■ **YOUR OBJECTIVE**
Take the entries that follow and return only the lines from the one with "Instruction: Click the" through the final line, leaving every picture behind.

■ **RECORDS FOR THE TASK**

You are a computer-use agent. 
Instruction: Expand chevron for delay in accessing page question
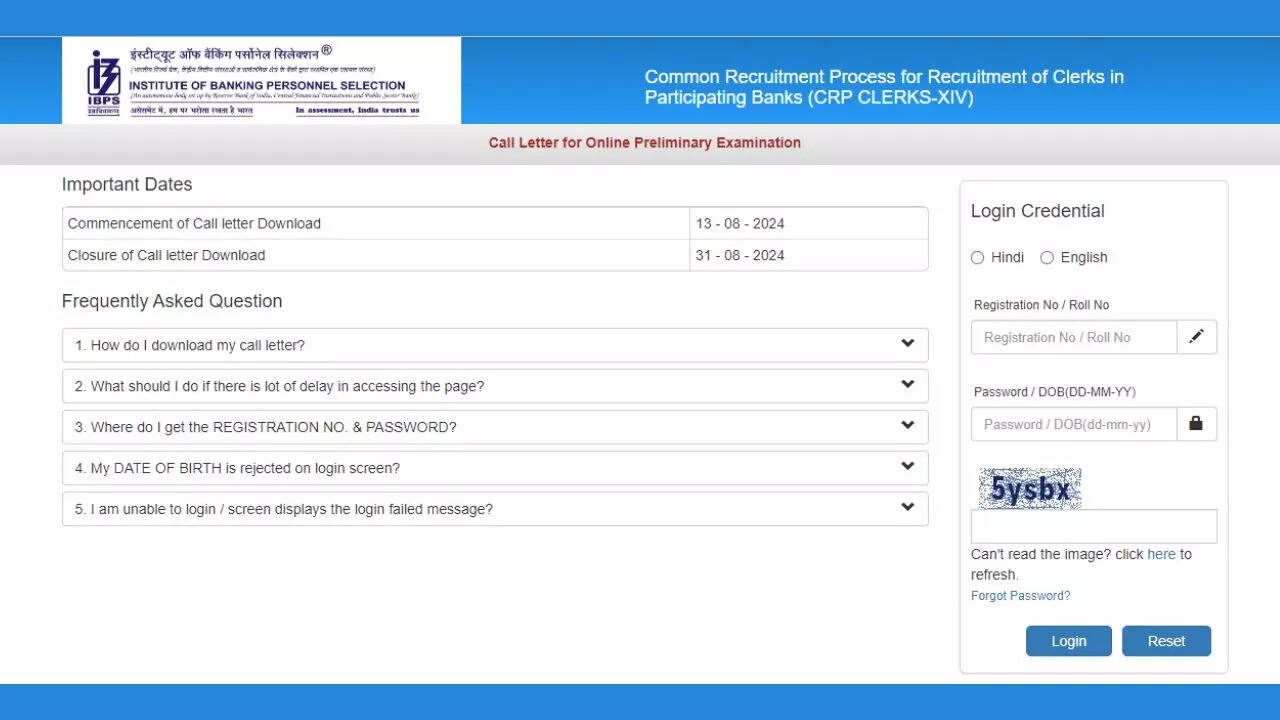907,385
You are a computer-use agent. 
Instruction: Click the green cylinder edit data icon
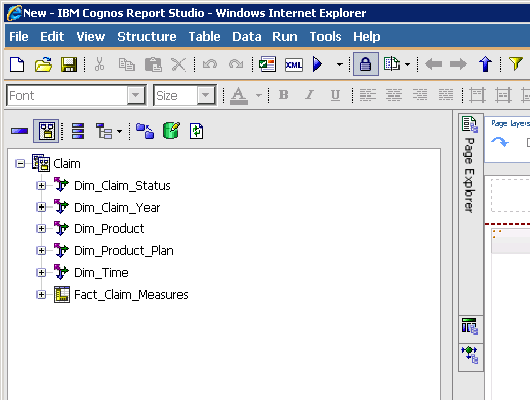(x=171, y=131)
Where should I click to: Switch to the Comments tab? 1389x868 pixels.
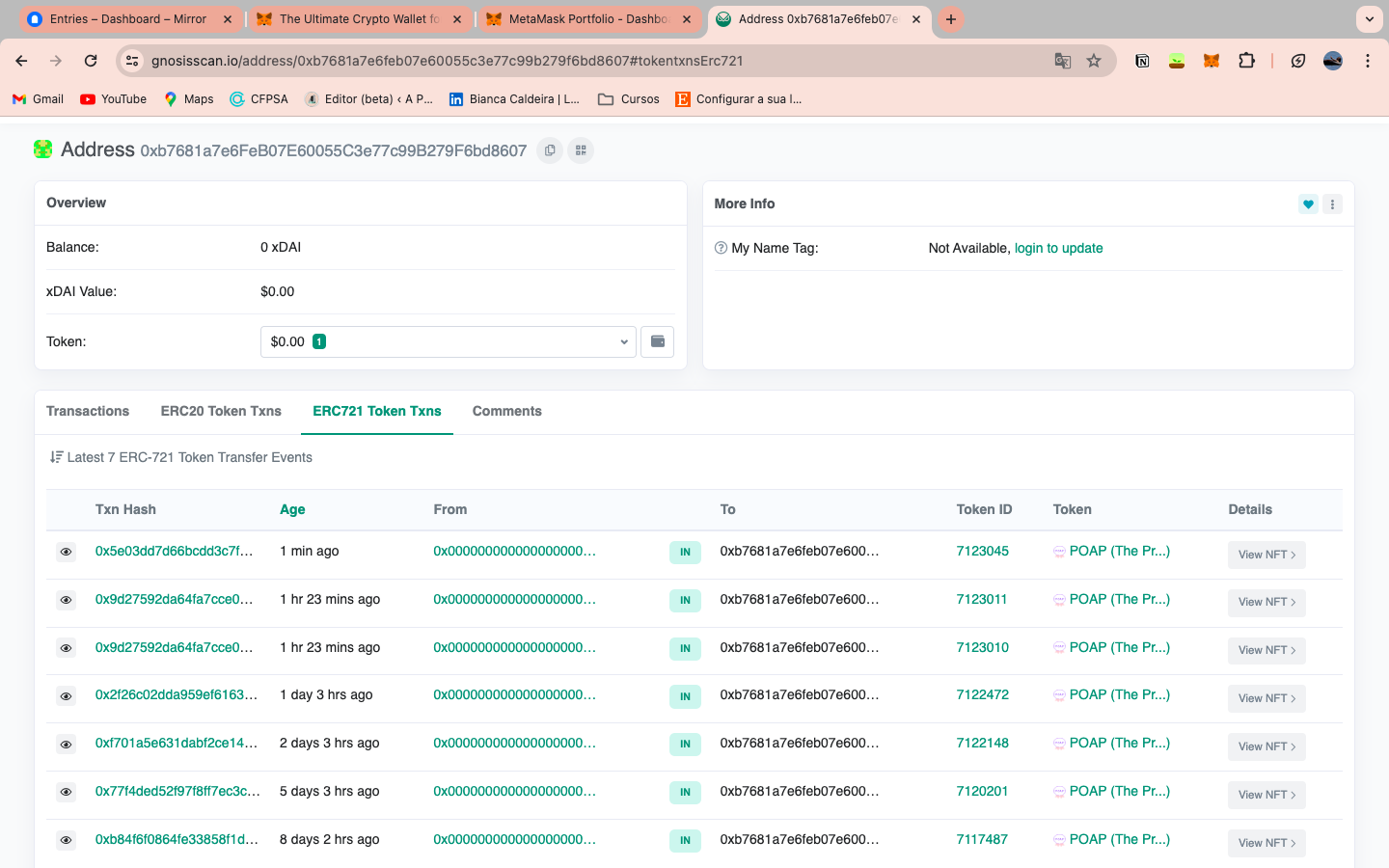click(x=506, y=411)
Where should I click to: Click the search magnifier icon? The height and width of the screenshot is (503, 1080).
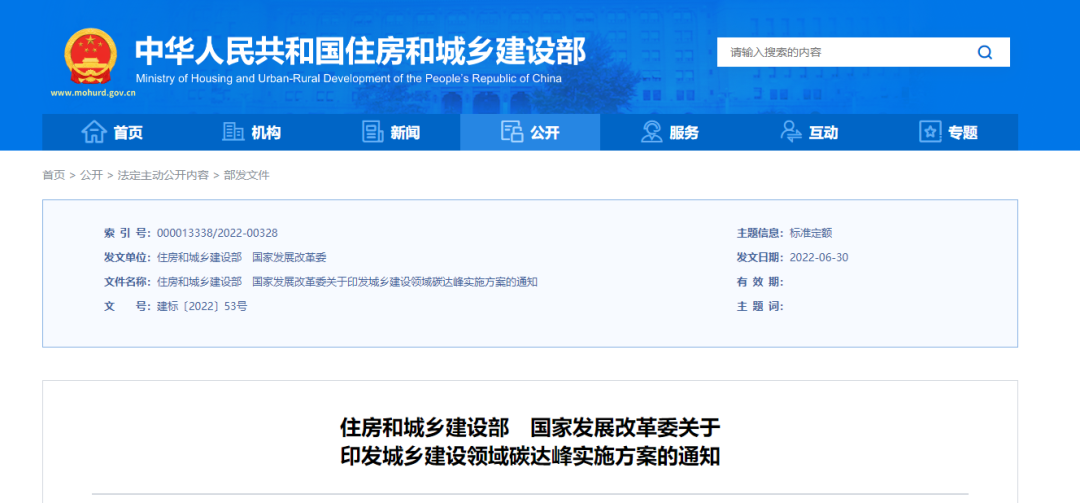[x=985, y=53]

■ **RESPONSE AREA**
Instruction: Click the green cylinder edit data icon
(x=171, y=131)
Where should I click to: Switch to the Comments tab? 1389x868 pixels.
click(x=506, y=411)
Where should I click to: Click the search magnifier icon? The height and width of the screenshot is (503, 1080).
[x=985, y=53]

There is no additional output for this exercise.